XML Processing Model WG -- 27 Feb 2006

Administrivia

Scribes: Norm, Mon am; Alex, Mon pm; Henry, Tue am; Michael, Tue pm

Accept minutes from the previous teleconference?

-> http://www.w3.org/XML/XProc/2006/02/23-minutes.html

<MSM> good morning, all

<scribe> Postponed until tomorrow AM

Next meeting: 9 Mar telcon (not including tomorrow, of course)

Any regrets?

None given

Another f2f?

The next Tech Plenary is 18 months away; maybe we should meet in December in Boston colocated with the XML 2006 conference?

Murray suggests that December isn't a good time

Murray suggests that perhaps August, colocated with Extreme 2006 might work better?

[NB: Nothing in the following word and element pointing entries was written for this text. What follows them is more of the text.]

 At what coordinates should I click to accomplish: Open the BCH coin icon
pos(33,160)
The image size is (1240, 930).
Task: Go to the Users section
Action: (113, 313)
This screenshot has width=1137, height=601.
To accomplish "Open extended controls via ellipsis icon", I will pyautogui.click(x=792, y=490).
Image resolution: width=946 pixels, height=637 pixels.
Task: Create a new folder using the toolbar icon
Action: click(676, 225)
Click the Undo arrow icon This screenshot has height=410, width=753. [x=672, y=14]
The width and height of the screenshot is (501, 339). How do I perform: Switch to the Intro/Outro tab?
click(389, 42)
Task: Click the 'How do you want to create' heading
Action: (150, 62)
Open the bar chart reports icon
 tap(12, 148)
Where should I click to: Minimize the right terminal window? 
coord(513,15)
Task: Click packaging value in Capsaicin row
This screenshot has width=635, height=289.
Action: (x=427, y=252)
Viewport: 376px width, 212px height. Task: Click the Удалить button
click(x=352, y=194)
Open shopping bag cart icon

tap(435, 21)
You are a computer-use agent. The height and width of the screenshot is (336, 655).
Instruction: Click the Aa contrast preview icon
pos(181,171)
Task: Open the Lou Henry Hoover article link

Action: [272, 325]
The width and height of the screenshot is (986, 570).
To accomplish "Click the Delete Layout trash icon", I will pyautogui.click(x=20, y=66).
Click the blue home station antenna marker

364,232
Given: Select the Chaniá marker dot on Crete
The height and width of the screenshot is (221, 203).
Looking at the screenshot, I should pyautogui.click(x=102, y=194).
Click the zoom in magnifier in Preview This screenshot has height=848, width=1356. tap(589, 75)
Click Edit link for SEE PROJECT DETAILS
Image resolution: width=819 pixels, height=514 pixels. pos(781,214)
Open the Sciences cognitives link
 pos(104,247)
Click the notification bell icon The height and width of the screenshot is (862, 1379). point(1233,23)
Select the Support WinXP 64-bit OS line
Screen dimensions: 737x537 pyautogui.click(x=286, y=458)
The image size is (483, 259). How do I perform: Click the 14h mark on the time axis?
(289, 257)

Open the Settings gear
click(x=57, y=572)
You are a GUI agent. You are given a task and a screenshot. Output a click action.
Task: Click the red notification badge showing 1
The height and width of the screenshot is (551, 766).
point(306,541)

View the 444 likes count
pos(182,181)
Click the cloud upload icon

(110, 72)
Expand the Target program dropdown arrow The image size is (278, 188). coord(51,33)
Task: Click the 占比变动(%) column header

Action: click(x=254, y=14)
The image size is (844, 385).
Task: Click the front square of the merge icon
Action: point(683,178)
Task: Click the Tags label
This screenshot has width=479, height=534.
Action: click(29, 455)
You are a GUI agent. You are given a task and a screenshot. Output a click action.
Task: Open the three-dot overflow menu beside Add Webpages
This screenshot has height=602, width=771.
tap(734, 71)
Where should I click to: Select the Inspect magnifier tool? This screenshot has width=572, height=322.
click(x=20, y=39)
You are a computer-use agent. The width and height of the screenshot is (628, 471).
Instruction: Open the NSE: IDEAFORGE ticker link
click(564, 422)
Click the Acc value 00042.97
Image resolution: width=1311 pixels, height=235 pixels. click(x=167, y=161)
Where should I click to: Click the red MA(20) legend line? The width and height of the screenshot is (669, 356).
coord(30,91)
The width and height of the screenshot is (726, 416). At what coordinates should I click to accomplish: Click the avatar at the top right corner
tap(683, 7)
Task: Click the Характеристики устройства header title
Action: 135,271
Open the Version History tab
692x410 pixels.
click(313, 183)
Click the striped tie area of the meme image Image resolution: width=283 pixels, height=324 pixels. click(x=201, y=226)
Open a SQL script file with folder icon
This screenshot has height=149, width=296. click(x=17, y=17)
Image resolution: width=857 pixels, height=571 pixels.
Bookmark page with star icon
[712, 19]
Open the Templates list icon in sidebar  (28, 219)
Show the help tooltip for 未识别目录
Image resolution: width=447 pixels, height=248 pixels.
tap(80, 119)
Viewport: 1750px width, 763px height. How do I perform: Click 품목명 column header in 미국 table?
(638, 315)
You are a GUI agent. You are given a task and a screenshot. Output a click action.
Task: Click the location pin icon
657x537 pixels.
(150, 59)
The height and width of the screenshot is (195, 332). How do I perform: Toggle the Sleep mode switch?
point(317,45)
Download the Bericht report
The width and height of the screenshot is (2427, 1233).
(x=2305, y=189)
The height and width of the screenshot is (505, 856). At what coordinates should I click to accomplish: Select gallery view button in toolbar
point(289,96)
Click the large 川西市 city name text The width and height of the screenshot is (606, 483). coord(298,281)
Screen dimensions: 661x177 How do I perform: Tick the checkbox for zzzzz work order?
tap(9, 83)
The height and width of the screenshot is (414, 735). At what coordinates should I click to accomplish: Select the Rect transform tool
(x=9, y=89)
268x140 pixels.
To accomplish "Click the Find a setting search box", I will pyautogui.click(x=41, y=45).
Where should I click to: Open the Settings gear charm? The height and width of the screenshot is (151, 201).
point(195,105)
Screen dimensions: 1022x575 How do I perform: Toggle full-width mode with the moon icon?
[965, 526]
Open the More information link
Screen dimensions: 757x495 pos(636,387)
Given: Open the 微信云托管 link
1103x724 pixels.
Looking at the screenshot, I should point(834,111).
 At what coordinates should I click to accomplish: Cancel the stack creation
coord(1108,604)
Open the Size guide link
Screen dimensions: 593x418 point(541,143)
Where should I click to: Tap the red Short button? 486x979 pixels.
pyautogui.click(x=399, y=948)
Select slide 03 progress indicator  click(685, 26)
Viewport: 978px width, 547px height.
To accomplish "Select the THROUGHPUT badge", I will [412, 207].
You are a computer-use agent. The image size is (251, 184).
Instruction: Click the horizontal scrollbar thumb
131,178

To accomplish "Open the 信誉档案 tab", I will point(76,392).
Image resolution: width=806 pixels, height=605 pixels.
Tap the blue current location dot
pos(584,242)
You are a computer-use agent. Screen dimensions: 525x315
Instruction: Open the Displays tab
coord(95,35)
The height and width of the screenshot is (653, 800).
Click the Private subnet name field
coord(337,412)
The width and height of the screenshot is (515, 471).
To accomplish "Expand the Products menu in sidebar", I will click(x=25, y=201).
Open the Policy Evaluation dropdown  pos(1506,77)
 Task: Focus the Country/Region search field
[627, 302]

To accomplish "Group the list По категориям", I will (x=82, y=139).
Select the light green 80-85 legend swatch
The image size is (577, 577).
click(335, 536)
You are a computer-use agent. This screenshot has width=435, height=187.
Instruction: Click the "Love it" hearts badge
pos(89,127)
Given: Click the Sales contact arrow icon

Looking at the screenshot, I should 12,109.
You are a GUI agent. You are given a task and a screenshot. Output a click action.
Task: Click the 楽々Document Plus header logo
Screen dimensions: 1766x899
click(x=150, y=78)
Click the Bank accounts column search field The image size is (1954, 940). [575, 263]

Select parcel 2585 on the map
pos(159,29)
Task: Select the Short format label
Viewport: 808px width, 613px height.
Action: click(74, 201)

Technical discussion; Requirements and use cases

Norm suggests that we might look at some use cases

Alex observes that many of the use cases overlap

Michael says that's ok

Murray thinks we could get this down to three use cases

There's no clear consensus that that's a good idea

Murray suggests that most of the uses can be described from a single example

The group struggles with technology issues; USB media, wireless connections, CVS repositories, you name it.

Use case 5.1: Extract MathML

The output is images, rendered either with a MathML image renderer or an SVG renderer.

Henry: Is this really a pipeline use case?

Micheael: Yes

Agreement settles on the interpretation that SVG images must be used by the MathML rendere to build an image of the equation

Some concern that this use case is at the edge of what we consider our charter

Move this use case near the end.

Use case: 5.2: Style an XML Document in a Browser

Norm: This doesn't seem like a pipeline use case; the browser UI ought to let you pick a stylesheet

Richard: This may have been mine; I don't think it was user choice.
... I have several stylesheets that render very different documents. Right now I need different documents with different PIs
... The idea was that some parameter in the URI might choose the stylesheet

Henry: That's the old Adam Bosworth use case, I want to pack up the pipeline in the URI

Some discussion of parameters and servers and clients

Richard: Being able to invoke a pipeline on the client with a parameter

Micheal: Split this into two or possibly three: 1. allow a pipeline to take a parameter and choose processing on that basis; 2. On the server; 3. On the client (in a browser)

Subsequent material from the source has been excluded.